There is no bookshelf in his parents' home. His dad is not just indifferent, but actively opposed to reading: sample quotes include "What did you do today? Read? Oh right, so nothing then"; if he sees someone with an open book he seemingly can't stop himself from talking incessantly, with ever increasing volume, until they've no choice but to give up. He's not a monster; he encourages his kids in lots of other ways, when it's things he can participate in. But he left school at 14. And reading as a leisure activity was never something he understood. So it threatens him; he's scared, with the vertigo of watching your children disappear into a world where you can't follow.

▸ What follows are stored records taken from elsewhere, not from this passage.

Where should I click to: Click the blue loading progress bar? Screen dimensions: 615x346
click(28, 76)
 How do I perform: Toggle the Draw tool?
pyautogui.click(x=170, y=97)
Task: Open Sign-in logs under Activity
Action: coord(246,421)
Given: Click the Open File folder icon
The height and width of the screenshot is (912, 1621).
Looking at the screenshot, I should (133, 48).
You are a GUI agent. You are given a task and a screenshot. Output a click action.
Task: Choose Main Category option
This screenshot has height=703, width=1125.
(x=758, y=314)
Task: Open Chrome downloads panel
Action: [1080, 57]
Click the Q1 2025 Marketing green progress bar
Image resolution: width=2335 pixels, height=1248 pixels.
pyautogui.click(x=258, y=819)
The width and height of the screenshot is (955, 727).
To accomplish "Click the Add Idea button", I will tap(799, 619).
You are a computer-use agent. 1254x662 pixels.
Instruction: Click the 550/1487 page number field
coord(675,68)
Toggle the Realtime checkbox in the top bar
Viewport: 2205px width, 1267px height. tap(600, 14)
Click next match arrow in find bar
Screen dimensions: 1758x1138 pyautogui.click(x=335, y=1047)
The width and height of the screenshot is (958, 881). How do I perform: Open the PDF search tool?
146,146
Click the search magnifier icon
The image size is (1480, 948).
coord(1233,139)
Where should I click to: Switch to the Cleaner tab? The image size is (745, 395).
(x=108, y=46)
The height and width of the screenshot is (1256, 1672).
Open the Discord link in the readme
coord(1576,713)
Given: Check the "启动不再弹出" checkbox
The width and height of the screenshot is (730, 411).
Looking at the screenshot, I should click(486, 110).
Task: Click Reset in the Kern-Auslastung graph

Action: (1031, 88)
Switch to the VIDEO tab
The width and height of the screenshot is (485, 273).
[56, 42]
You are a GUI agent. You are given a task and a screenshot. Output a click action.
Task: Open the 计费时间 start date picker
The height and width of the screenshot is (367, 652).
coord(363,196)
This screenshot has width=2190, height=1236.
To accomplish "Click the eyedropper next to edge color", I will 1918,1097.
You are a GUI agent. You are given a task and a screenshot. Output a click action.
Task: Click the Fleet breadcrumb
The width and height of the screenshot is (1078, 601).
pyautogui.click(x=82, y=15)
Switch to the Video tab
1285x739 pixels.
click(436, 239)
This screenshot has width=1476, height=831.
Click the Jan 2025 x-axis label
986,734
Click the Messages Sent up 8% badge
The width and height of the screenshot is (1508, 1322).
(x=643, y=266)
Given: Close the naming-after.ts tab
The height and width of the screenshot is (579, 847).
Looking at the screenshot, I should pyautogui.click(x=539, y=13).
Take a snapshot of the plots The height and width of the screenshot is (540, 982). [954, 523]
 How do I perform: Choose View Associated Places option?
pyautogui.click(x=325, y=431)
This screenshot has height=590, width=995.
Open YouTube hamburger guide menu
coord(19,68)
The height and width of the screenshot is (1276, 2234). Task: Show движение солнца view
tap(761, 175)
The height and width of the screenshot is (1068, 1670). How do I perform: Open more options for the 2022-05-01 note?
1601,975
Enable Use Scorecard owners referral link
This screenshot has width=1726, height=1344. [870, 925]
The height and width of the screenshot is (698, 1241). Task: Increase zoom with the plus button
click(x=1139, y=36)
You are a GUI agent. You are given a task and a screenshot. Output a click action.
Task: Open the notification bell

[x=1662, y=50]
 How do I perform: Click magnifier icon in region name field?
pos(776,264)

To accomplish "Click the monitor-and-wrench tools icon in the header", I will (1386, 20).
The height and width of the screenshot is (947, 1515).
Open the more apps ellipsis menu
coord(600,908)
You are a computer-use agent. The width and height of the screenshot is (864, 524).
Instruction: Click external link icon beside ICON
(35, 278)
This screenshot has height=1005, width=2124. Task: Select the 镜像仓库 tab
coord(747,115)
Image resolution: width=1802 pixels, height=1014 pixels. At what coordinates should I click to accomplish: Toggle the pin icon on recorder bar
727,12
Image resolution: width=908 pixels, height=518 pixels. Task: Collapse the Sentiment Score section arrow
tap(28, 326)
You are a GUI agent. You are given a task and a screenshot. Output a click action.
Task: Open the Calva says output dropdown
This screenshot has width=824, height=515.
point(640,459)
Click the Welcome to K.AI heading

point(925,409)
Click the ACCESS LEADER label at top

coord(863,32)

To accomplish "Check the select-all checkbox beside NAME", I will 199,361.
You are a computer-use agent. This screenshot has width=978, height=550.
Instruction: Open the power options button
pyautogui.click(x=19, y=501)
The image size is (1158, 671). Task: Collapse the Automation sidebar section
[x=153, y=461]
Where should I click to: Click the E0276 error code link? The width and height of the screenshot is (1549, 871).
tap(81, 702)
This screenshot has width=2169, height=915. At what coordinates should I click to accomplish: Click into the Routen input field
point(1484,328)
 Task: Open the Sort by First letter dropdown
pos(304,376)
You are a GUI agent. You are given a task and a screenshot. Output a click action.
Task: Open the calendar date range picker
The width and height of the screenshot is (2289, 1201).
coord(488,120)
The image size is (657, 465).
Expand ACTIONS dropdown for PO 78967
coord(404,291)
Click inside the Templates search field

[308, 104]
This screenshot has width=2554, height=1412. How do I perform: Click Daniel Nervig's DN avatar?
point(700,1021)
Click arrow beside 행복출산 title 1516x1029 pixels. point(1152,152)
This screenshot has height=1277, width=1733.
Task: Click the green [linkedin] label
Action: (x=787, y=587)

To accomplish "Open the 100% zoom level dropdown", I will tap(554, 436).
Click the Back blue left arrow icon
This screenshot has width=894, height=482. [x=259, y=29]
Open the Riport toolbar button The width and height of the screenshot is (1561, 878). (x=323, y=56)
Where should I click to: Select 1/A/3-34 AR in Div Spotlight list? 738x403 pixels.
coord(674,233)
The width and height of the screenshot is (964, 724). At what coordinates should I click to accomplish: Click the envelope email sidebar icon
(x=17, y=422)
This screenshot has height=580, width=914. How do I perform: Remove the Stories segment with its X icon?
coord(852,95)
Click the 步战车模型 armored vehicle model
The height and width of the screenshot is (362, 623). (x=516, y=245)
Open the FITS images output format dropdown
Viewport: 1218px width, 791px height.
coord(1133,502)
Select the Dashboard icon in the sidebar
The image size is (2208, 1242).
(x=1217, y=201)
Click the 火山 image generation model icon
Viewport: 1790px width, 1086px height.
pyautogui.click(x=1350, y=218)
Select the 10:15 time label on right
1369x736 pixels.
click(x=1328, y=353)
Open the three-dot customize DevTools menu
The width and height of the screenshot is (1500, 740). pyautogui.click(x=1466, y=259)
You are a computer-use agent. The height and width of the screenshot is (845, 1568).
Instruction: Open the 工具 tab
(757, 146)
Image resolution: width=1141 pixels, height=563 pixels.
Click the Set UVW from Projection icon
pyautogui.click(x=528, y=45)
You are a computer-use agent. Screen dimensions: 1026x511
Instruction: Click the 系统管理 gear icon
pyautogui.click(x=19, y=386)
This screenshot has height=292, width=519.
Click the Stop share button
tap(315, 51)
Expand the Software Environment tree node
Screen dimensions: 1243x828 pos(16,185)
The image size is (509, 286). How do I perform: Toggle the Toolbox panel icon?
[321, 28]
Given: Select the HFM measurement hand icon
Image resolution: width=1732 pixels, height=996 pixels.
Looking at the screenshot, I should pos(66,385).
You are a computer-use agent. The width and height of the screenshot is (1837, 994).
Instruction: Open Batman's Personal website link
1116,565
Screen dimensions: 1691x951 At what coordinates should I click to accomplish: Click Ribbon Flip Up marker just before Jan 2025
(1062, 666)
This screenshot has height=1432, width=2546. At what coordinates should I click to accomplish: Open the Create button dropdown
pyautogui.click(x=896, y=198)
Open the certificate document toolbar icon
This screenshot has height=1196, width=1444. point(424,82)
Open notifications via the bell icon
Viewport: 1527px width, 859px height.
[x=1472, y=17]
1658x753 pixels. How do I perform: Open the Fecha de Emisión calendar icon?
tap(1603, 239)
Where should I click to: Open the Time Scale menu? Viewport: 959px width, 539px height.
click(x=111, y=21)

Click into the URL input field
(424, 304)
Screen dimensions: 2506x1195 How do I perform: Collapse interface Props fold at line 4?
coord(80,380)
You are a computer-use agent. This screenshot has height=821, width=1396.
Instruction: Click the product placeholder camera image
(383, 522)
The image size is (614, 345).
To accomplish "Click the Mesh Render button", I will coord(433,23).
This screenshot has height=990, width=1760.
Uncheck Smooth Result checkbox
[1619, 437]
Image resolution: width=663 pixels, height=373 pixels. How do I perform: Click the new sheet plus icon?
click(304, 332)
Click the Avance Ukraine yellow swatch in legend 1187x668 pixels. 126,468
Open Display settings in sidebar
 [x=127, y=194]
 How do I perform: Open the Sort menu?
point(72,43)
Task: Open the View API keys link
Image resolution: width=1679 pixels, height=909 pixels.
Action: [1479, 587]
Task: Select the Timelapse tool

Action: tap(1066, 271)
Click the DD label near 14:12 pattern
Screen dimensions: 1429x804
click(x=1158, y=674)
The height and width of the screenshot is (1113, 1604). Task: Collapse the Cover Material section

First Generation Immigrant With A Library Card
So I was encouraged to read, and my fella was sometimes mocked for reading; my BFF, when he started school, could not read, because he couldn't speak English. So while academia was prized by his parents and he was supported in learning for fun and profit, he was starting several steps behind. There were no books in English in the house - and because he never became fully literate in Chinese, those in his native tongue were no good to him either. Nowadays, he's quite the reading fiend, and one of the cleverest people I know, and he's had to do a hell of a lot more work than I have to get there.
It's not that being middle class makes you bookish, or being working class prevents you from it; it's never that simple, or inescapable. But growing up middle class can make it easier for you to be bookish. And being bookish has loads of social, academic, and career-wise potential advantages, as well as being super fun.
In short, as should be branded on every social science student on their first day, It's A Bit More Complicated Than That, and far more interesting.
I have SO MUCH cultural capital it's ridic. Do wish it could be *slightly* more easily converted into actual capital, but obviously it does help. E.g. this morning's convo with a colleague about Sartre & de Beauvoir.
ReplyDeleteHave recently been having vague discussion with Young Labour colleagues about working class shortlists or something or that ilk, like all-women shortlists, to increase working class representation. But obviously after that initial suggestion it just gets impossible. My union has Low Paid Worker reserved seats on committees and things though, which seem to work, but that wouldn't work in YL because plenty of low paid and unpaid people are such because they can afford to be, because their parents supplement them and they don't have dependents, etc.
/off topic
Minefield innit. But an interesting one.
That's well interesting, but yeah, almost impossible to actually implement. "Sorry, you just said 'looking glass' instead of 'mirror', you are officially as posh as Nancy Mitford and so must surrender your Working Class Membership Card."